Milano, 20 ottobre 2018 - «Abbiamo individuato una chiave, e spesso quella chiave apre più di una porta». La metafora dell’investigatore è chiarissima: le indagini sui traffici illeciti di rifiuti hanno fotografato un modus operandi ricorrente, un sistema che si replica, sempre più spesso negli ultimi anni. Il business illegale si fonda su un concetto, spiega chi indaga sul fenomeno: abbattere i costi intermedi della filiera per massimizzare i profitti.

Appetiti criminali che si inseriscono in un mercato che sta vivendo un momento di crisi: lo stop della Cina all’acquisizione dei «residui riciclabili» di plastica e carta ha generato un inceppamento della macchina, visto che l’Europa non è in grado di assorbire tutto il materiale di scarto che produce. Così gli imprenditori onesti vanno in difficoltà, costretti a fronteggiare concorrenza sleale e spese sempre più elevate. Metteteci poi che solo in Lombardia ci sono 2.800 impianti autorizzati e 13 inceneritori sui 40 attivi in Italia e che giocoforza il flusso di rifiuti segue la direttrice Sud-Nord; e non perché ci sia necessariamente dietro la criminalità organizzata (nella maggior parte dei casi non è così), bensì perché qui ci sono gli impianti. Ecco le premesse, le condizioni di partenza che i delinquenti sfruttano per infilarsi negli ingranaggi e proliferare, a volte coinvolgendo ditte con l’acqua alla gola.
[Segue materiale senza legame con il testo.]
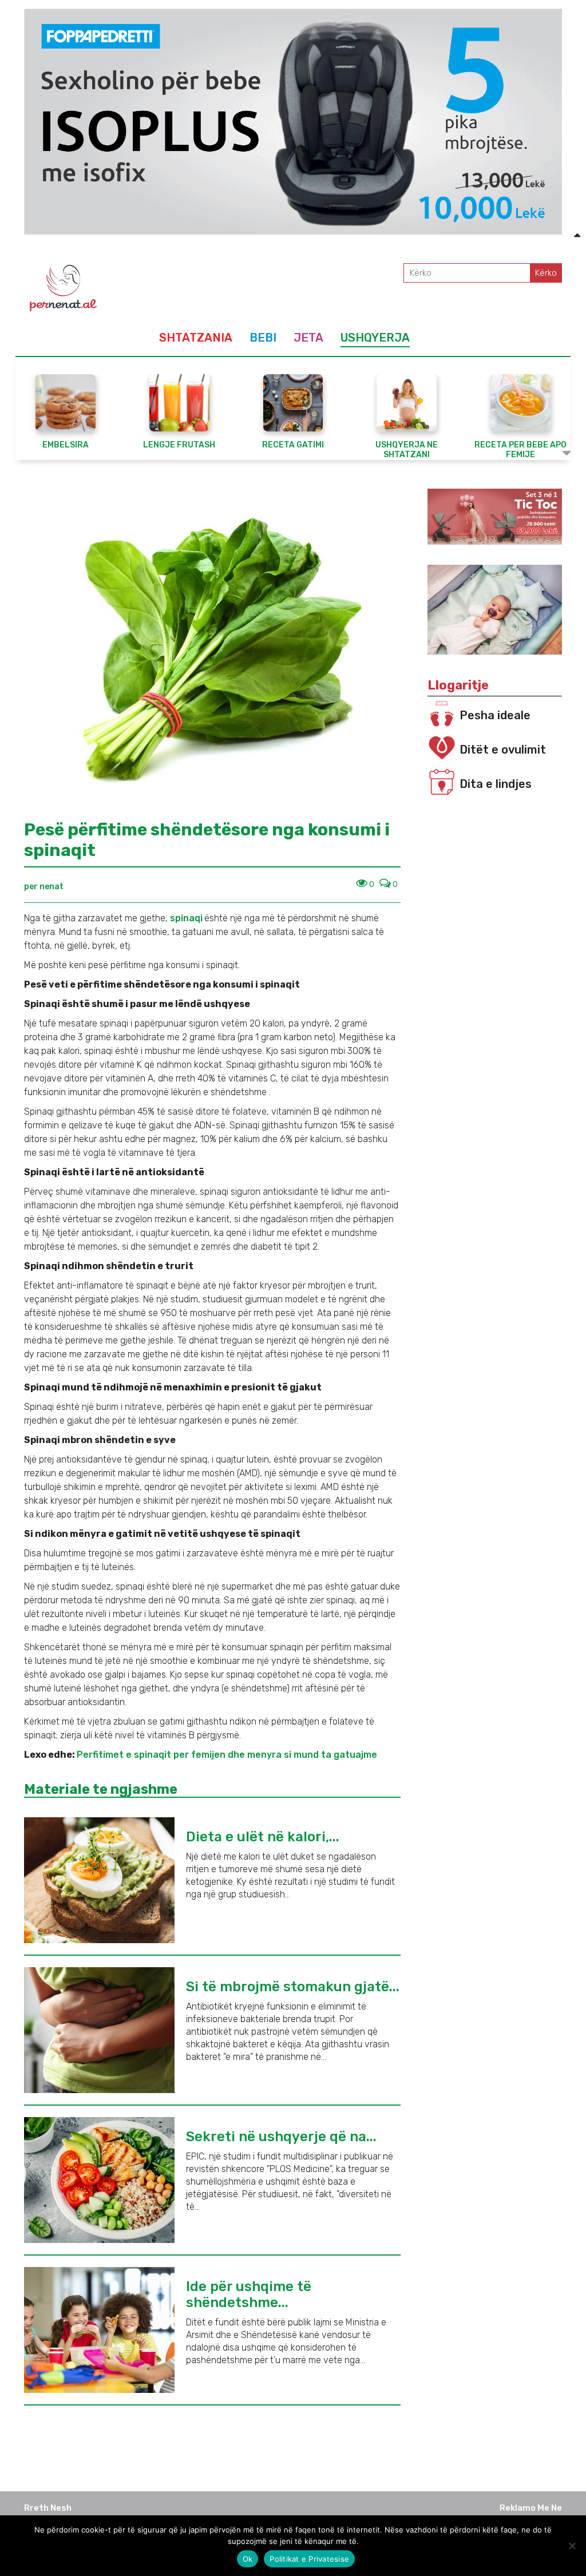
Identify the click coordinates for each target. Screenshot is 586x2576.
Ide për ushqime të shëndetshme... (248, 2294)
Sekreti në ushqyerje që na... (281, 2137)
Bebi (263, 337)
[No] (571, 2545)
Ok (248, 2558)
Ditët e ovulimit (503, 749)
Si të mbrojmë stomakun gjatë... (292, 1987)
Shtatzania (195, 337)
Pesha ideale (495, 715)
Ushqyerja (375, 337)
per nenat (44, 886)
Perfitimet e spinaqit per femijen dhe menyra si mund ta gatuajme (227, 1754)
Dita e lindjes (496, 784)
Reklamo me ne (531, 2508)
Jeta (308, 337)
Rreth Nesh (48, 2508)
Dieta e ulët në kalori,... (262, 1837)
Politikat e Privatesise (309, 2558)
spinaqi (186, 918)
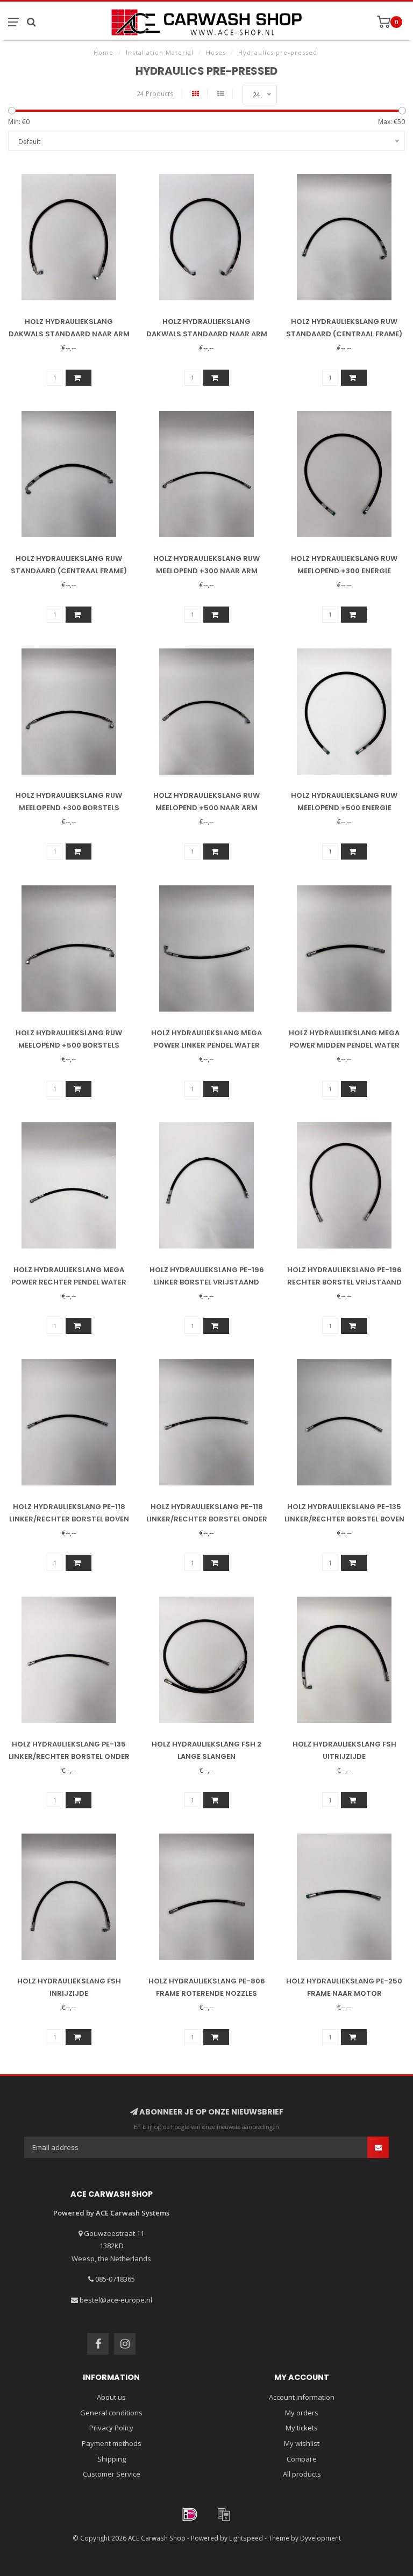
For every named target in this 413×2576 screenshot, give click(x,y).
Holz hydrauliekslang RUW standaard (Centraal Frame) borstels (69, 570)
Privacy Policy (111, 2428)
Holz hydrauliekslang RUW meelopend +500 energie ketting (344, 807)
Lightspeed (246, 2538)
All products (302, 2474)
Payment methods (111, 2443)
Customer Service (111, 2474)
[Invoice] (223, 2514)
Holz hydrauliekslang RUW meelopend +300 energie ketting (344, 570)
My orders (301, 2413)
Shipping (111, 2459)
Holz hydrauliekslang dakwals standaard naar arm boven (69, 333)
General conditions (111, 2413)
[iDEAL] (189, 2514)
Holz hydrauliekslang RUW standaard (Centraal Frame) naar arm (344, 333)
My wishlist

Come funziona? Partiamo dalla figura del broker, un intermediario che conosce benissimo il settore e che mette in contatto le aziende interessate a disfarsi di rifiuti con quelle autorizzate a trattarli: nell’inchiesta dei carabinieri forestali che si è conclusa qualche settimana fa con sei arresti, quel ruolo-chiave era rivestito secondo gli inquirenti da Riccardo Minerba, accusato di aver orchestrato il trasferimento di tonnellate di rifiuti dalla Corsico Rottami (che avrebbe acquisito quantitativi 5-6 volte superiori al consentito) al capannone abusivo di Corteolona, dato alle fiamme il 3 gennaio 2018, per un guadagno di un milione di euro. 
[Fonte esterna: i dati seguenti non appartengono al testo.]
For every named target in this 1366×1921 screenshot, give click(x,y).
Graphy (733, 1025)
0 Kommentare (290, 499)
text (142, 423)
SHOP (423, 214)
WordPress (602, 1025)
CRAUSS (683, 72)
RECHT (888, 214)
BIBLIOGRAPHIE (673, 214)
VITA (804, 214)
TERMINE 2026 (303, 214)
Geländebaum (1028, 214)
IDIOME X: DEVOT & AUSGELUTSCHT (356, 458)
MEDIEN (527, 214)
Una volta incamerati i rifiuti, chi lavora in maniera illegale ha due strade: effettuare il giro bolla o stoccare il materiale in un deposito e lasciarlo lì. Nel primo caso, l’azienda acquisisce i rifiuti in maniera regolare e, con l’aiuto di un’impresa che mette a disposizione i mezzi, li trasporta in un deposito autorizzato: a questo punto, i rifiuti dovrebbero essere trattati, invece vengono solo impacchettati e spediti in inceneritore con documentazione farlocca. La seconda opzione è ancora più facile e dalle conseguenze ugualmente pericolose per l’ambiente: i rifiuti restano fermi, andando a riempire sempre più il magazzino, regolare o meno. Quando non c’è più spazio, come a Corteolona, oppure quando qualcuno ha sentore che stia per arrivare un blitz delle forze dell’ordine, scoppia l’incendio. Un modo, hanno ricostruito in più occasioni i militari del Nucleo operativo ecologico, per impedire a chi indagherà di tracciare il rifiuto e per evitare che vengano addebitati i costi di bonifica. Del resto, e vale ovviamente fino a prova contraria pure per gli incendi di via Chiasserini e Novate Milanese, chi gestisce una struttura che va a fuoco è vittima di incendio doloso. In molti casi però – su quelli accaduti tra domenica e lunedì le indagini sono appena iniziate – gli investigatori hanno poi accertato che in realtà i roghi erano stati architettati proprio da coloro che avevano stoccato i rifiuti per disfarsene nel più breve tempo possibile. Una soluzione estrema, che comunque fa emergere un sito. Il lavoro più difficile, fa capire chi combatte ogni giorno questa battaglia, è individuare discariche abusive come quella sequestrata dal Noe a Cornaredo: dovevano esserci stand per fiere, c’era tutt’altro. Fuori da ogni regola.